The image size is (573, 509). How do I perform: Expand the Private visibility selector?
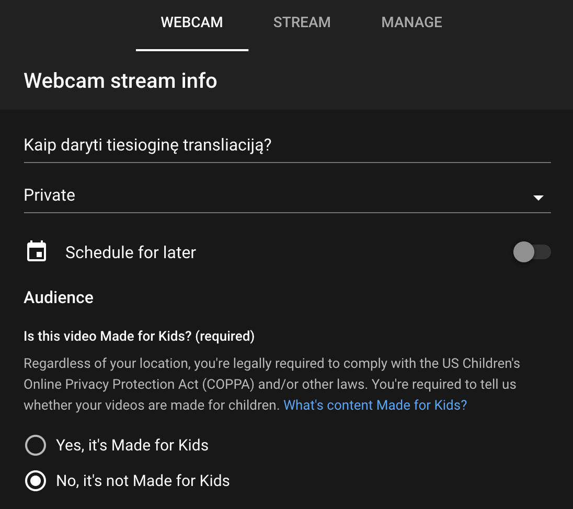287,195
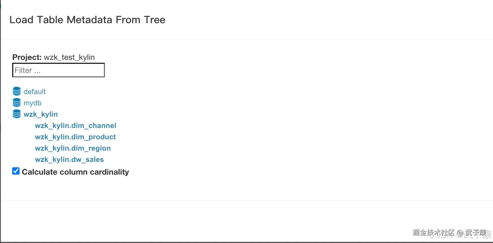Pick the wzk_kylin.dw_sales table

coord(69,159)
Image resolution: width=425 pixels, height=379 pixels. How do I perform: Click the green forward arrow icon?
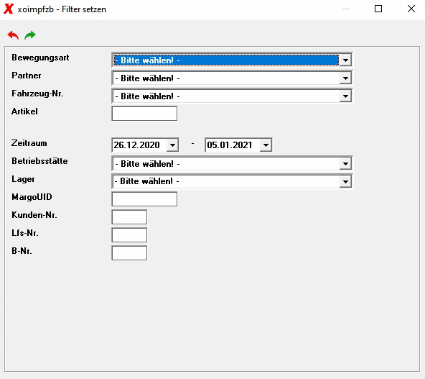click(x=30, y=35)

◆ **What you need to do**
Only the lines from the one holding "Image resolution: width=425" through the end of the records belong in the answer, copied exactly and without pictures.

◆ **Expected output**
Image resolution: width=425 pixels, height=379 pixels. How do I perform: Click the green forward arrow icon?
click(x=30, y=35)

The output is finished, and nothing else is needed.